Earlier this week, when I was camping in some remote areas (as in, no WiFi), I fell behind on my blog posts. This is the main reason why today, for the second day in a row, three new entries are posted up on this blog. At the end of every day, I had been writing down my thoughts, but had not been able to upload the pictures into this site. Last night, I had a hotel room, and was able to load up my pictures. This weekend, I will be in the hotel world as well. So, with this entry, I will officially be caught up on my entires. On the return trip to Denver, I will most likely re-enter the camping world.

One way I have been amazing myself on this entire trip has been how consistently I have been waking up without provocation. Starting with Saturday morning, every morning I have been waking up at more or less 6 A.M., and not really having any problems. This is a far cry from when I was waking up to a desk job I did not enjoy every morning, and having to force myself out of bed every day, and struggling to be up at 7:00, or even 7:30. I thought this may have been an artifact of being outside camping, but, this morning, at the fabulous Super 8 in Hardin, I awoke at 5:45 with no problems.

Today’s journey was a nearly 400 mile journey across the state of Montana to get to Missoula for my Leadership Training. To be honest, I was somewhat concerned that I would get bored on this drive due to the large spacing between towns, and how traveling on only interstate highways get. But, this was not the case at all. In fact, I ended up finding a lot of Montana to be a pleasant place to drive across, with scenery that gave me serene and pleasant thoughts. It was quite a nice drive.

My first stop was in Billings for gas. Normally this is not really anything worth writing about, except that I was a little taken aback by the 85.5 octane ratings here in Montana. I had always been accustomed to 87 octane being the lowest grade fuel. Then, I moved to Denver where it is 85. I did not even know decimals existed for octane ratings in fuel until today.


Another notable thing about Montana’s gas stations is that they have casinos! I took a look inside one of them, and all it was were slot machines and a poker table, but it was still an interesting and unique sight to see. The truck stops here also sold plenty of liquor and such. Montana’s attitude seems kind of like anything goes. It is almost like the people here have found a way to live free of everything uptight about the rest of the country, and avoided the unnecessary behavior restrictions that go along with it. In the grander scheme of things, thinking about this actually makes me feel like Denver may indeed be the place for me. I don’t think I could actually live in Montana, as I am kind of hooked on city life in a way. But, Chicago and New York come out with a bunch of unnecessary silly laws. Denver could be a really good compromise between the two.

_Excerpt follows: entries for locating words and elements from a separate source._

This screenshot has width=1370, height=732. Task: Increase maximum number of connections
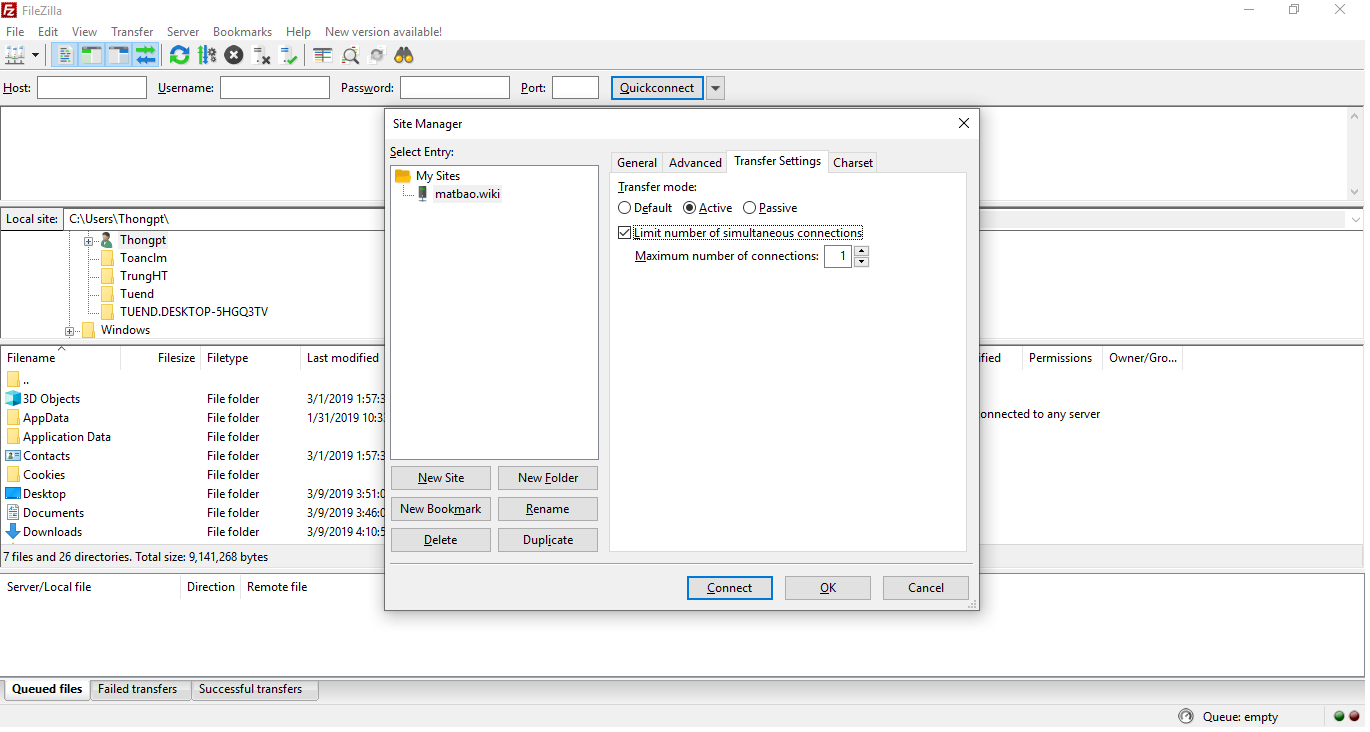[862, 252]
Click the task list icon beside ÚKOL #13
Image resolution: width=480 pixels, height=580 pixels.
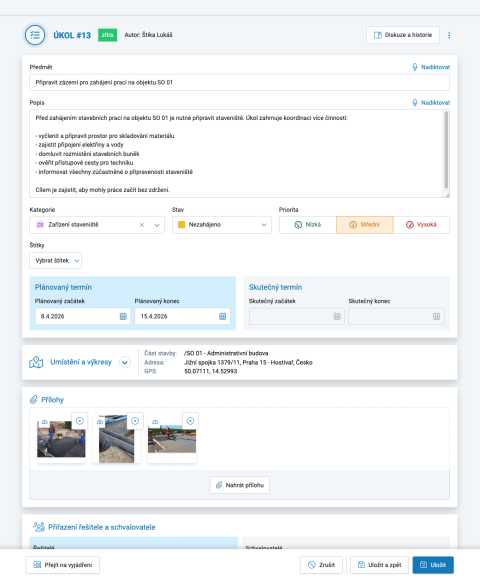[x=35, y=35]
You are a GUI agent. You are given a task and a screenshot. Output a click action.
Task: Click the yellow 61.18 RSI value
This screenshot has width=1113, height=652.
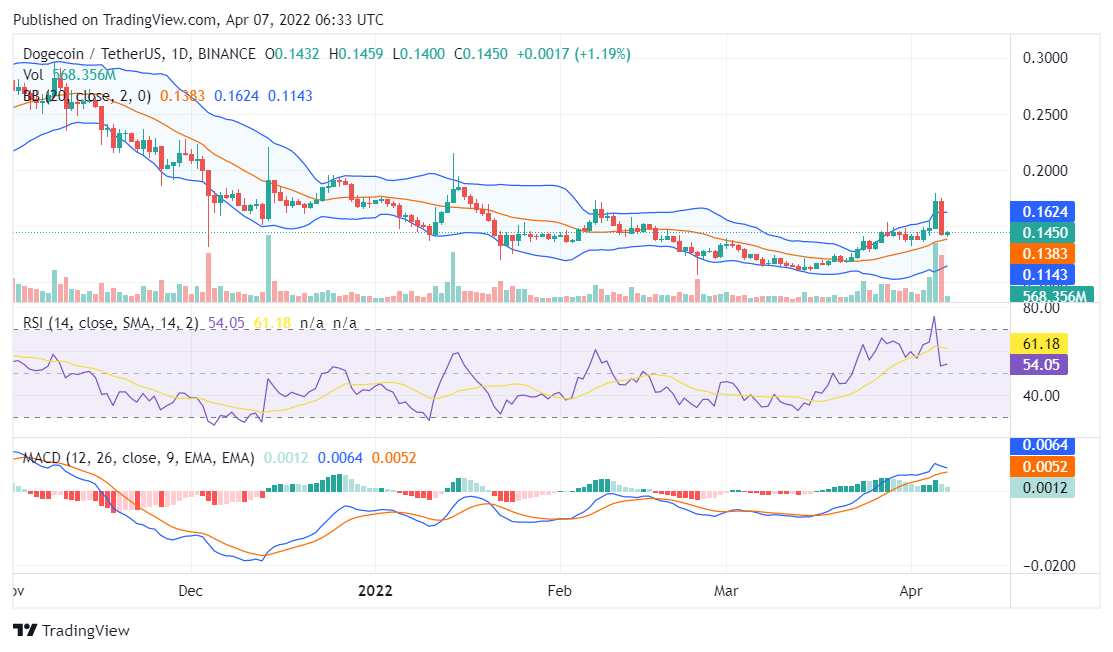click(x=1043, y=344)
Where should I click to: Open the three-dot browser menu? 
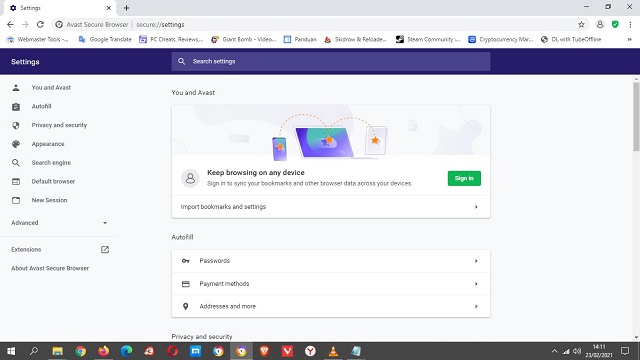(630, 24)
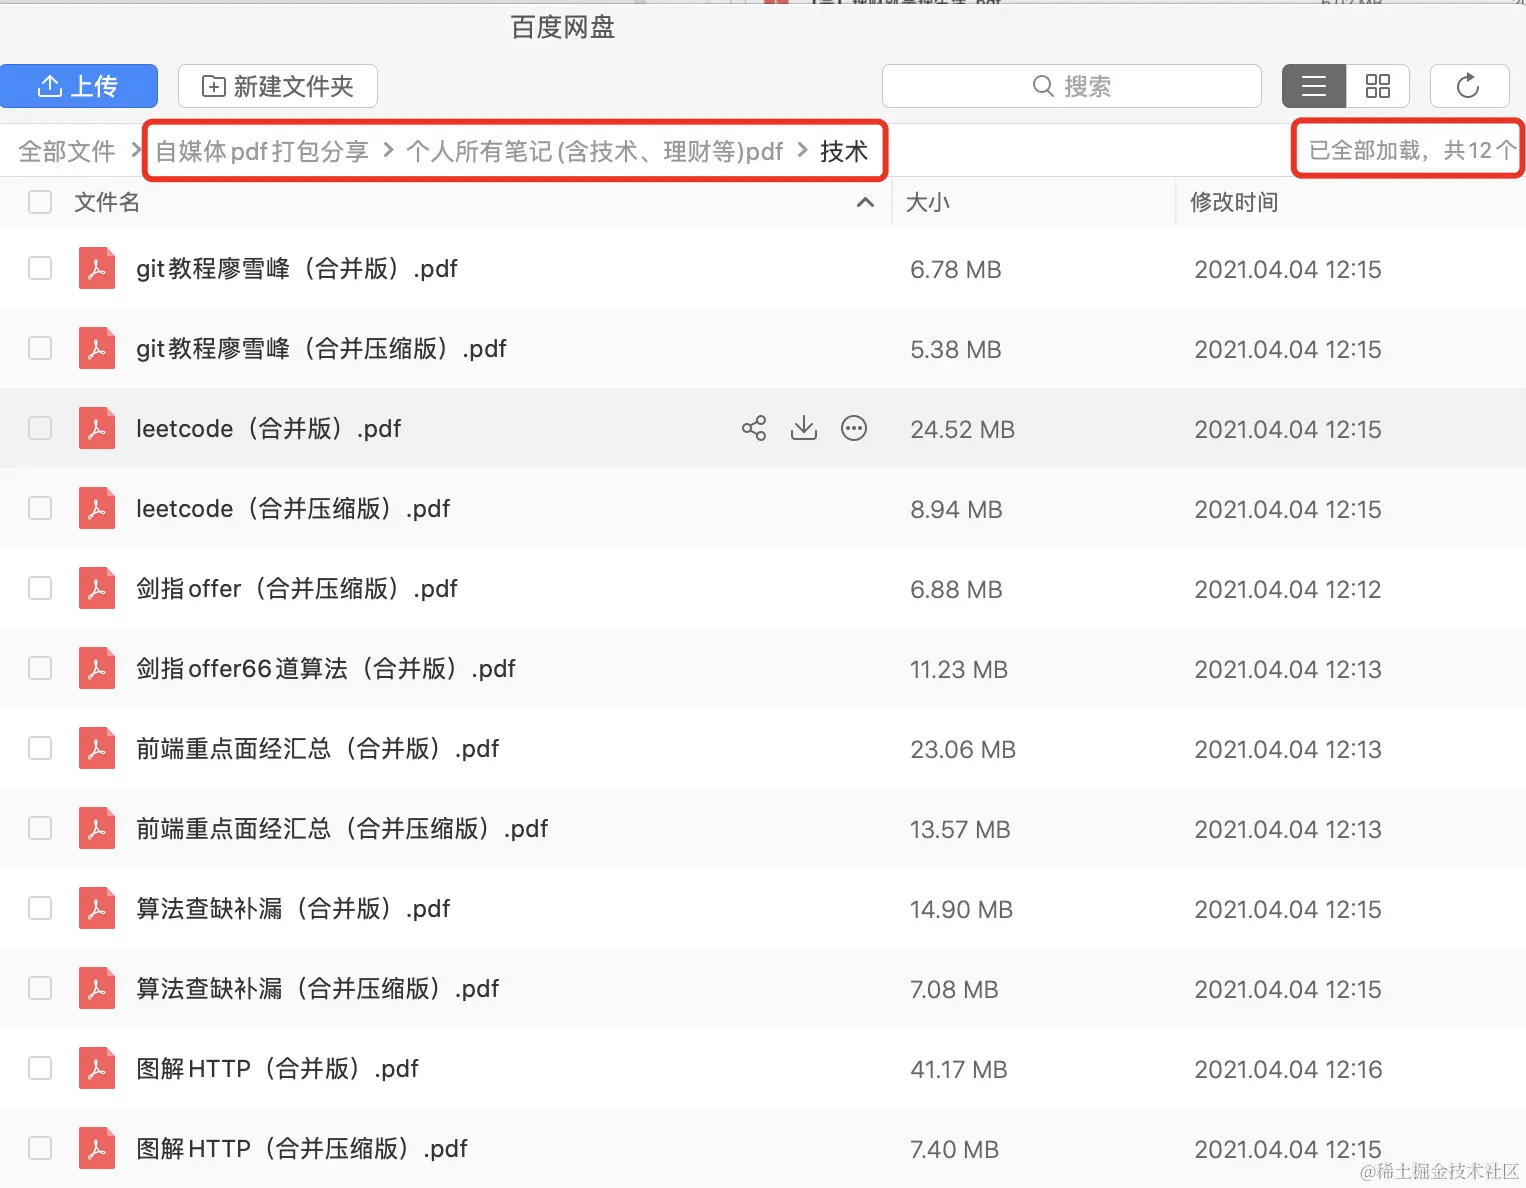The width and height of the screenshot is (1526, 1188).
Task: Open more options for leetcode（合并版）.pdf
Action: tap(854, 428)
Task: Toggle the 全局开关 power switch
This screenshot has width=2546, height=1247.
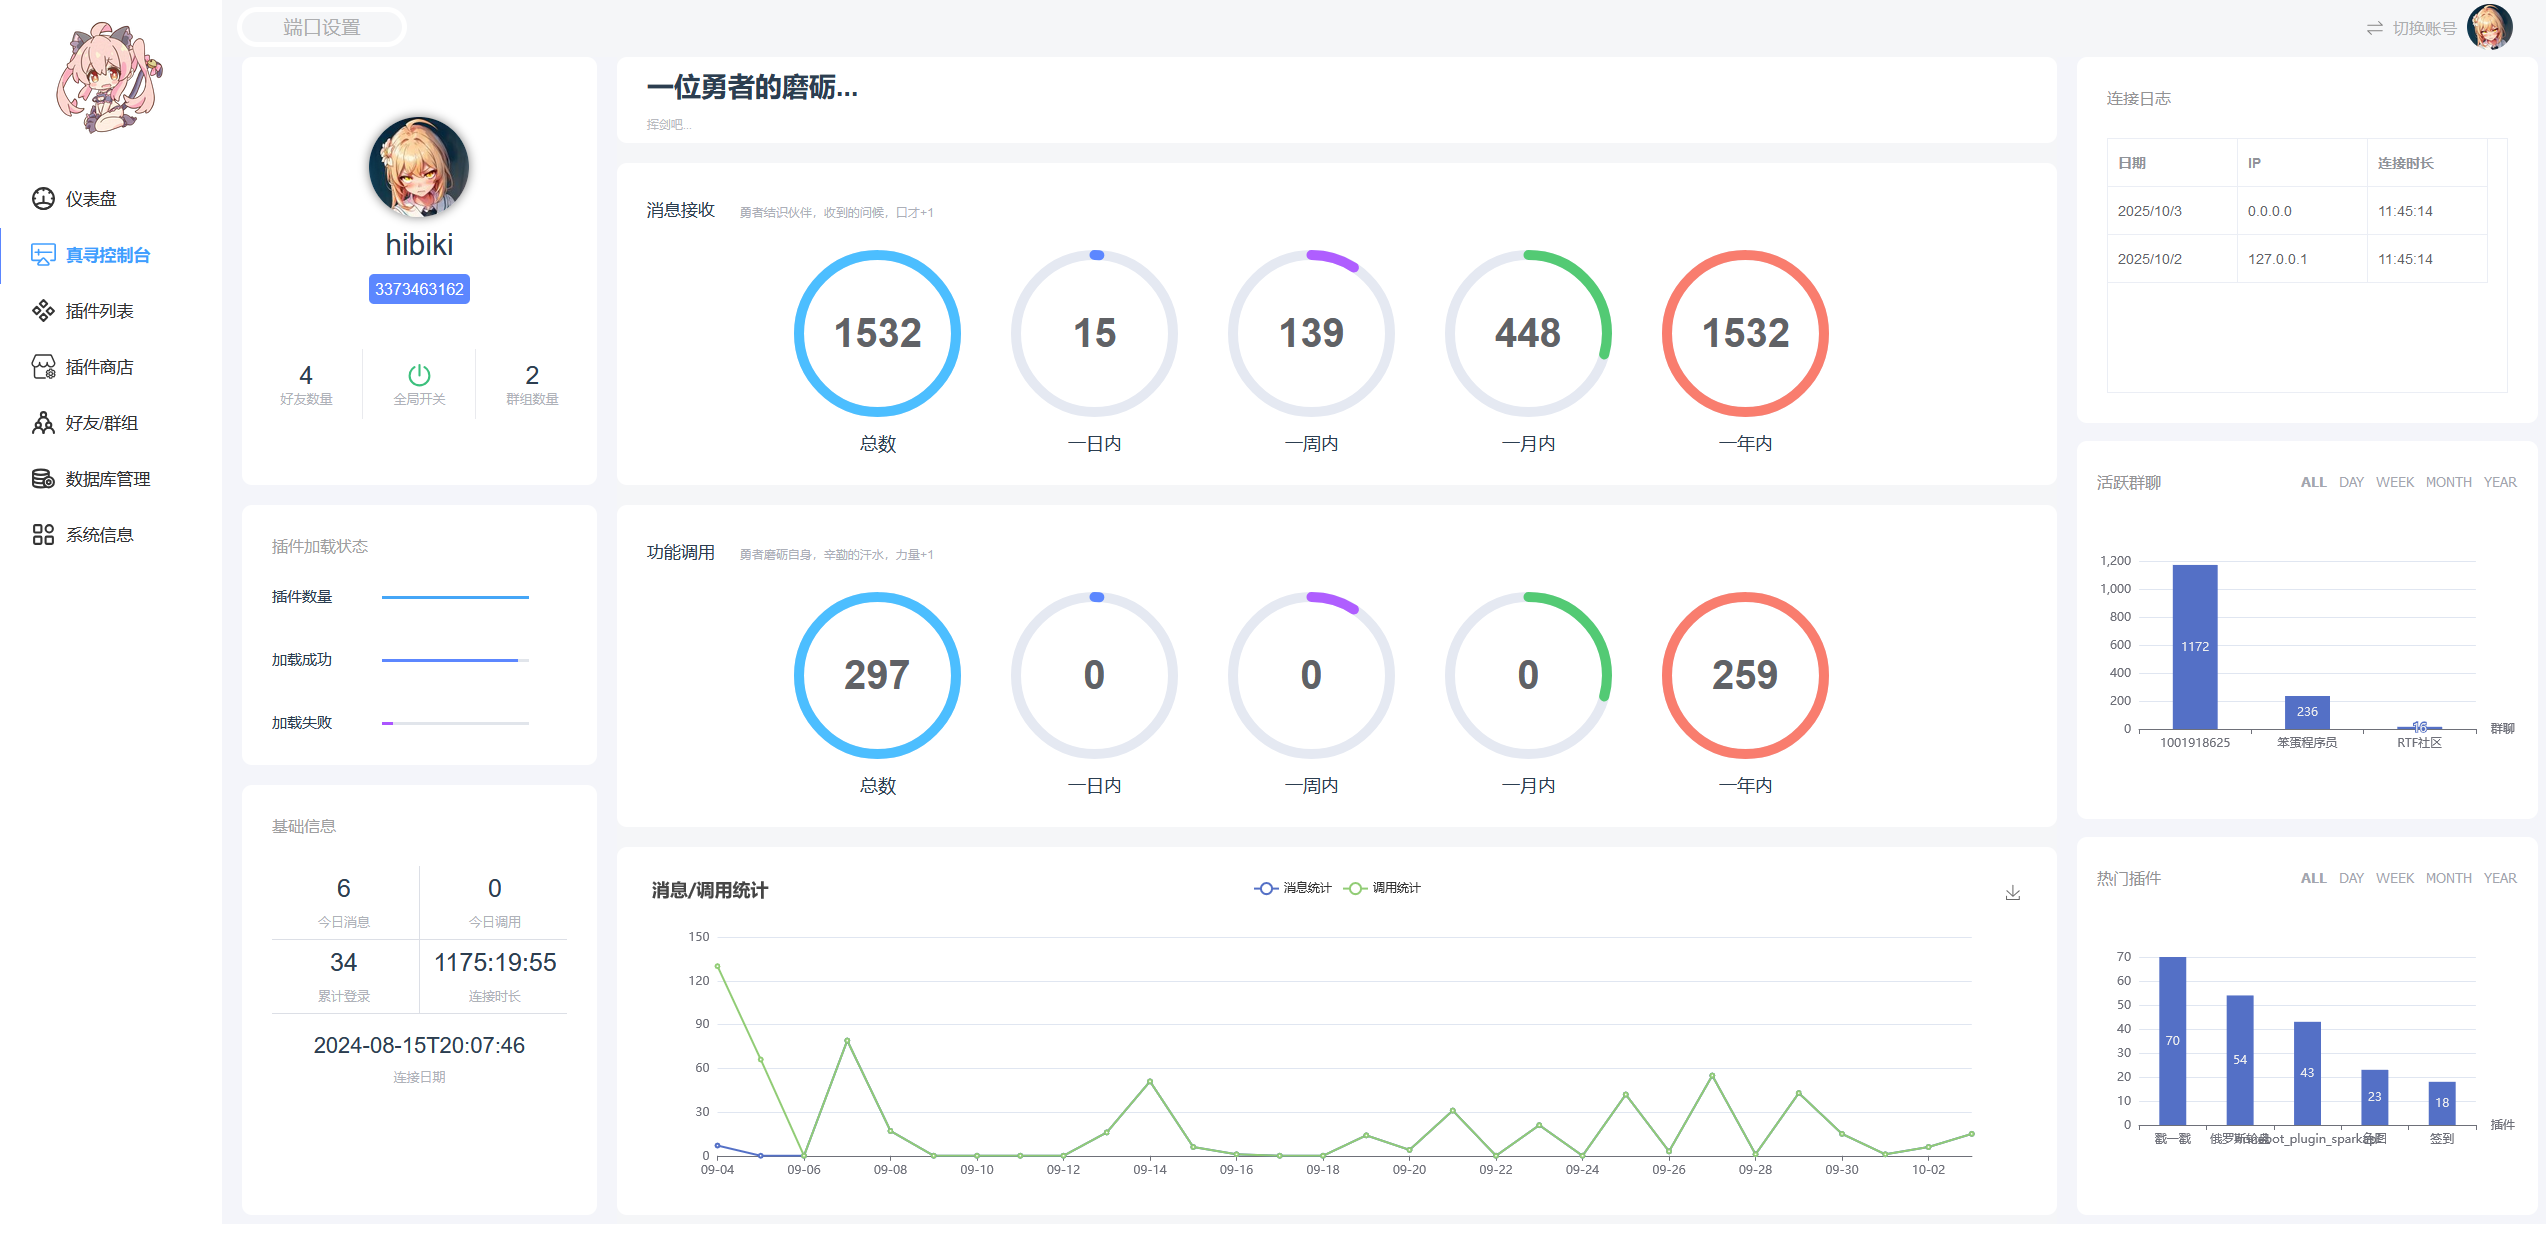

Although it was pretty flat (albeit, nowhere near as flat as Nebraska), mountains quickly began to appear. To be honest, I don’t really remember the names of all the Mountain ranges here in Montana. I’ve just gotten to the point where I know most of them in Colorado. But, let’s just say scenes like this one were common throughout the drive. It was common to see mountains, but not have to drive through them like I-70 in Colorado.


Bozeman was a nice town. It looked pretty well to do, and had some good Western qualities to it.


With a couple of hours to spare, it was time for me to get my Lewis and Clark on. Those that know me know that I love to hear about the journey of Lewis and Clark and actually wish to recreate the adventure on my bicycle someday. In fact, that is the reason I know about the Adventure Cycling Association, as they are the organization that outlined a route in which to follow this historic mission on my bicycle.

So. We took a stop at the Missouri River headwaters, an important point on the Lewis and Clark journey, as well as a very significant place in our nation’s water system. The Missouri River is formed near Three Forks, MT, where the Madison, Jefferson, and Gallatin rivers meet. The Missouri River is actually the longest river in the U.S.A., running from this point all the way to Saint Louis. But, could it be even longer? Who was the one who decided that these three rivers, by three separate names, came together to form the Missouri? Why isn’t it two rivers flowing into the Missouri? This are the questions we pondered while throwing sticks into the river, knowing that sometime next month they would show up in Saint Louis, an amazing feeling.




After this, we passed over the continental divide, which was only at 6300 or so feet. Significantly lower than in Colorado, where the divide is consistently over 10,000 ft. I notice a few cool rock formation, and also a lack of pine beetle damage to the trees. Last year’s drought did not extend this far north, and therefore Montana’s forests, unlike those of Colorado and South Dakota, actually look pretty much in tact.


After a little bit of construction, I finally arrived at my destination, Missoula, MT, and the organization I had been reading about on the Internet for a decade.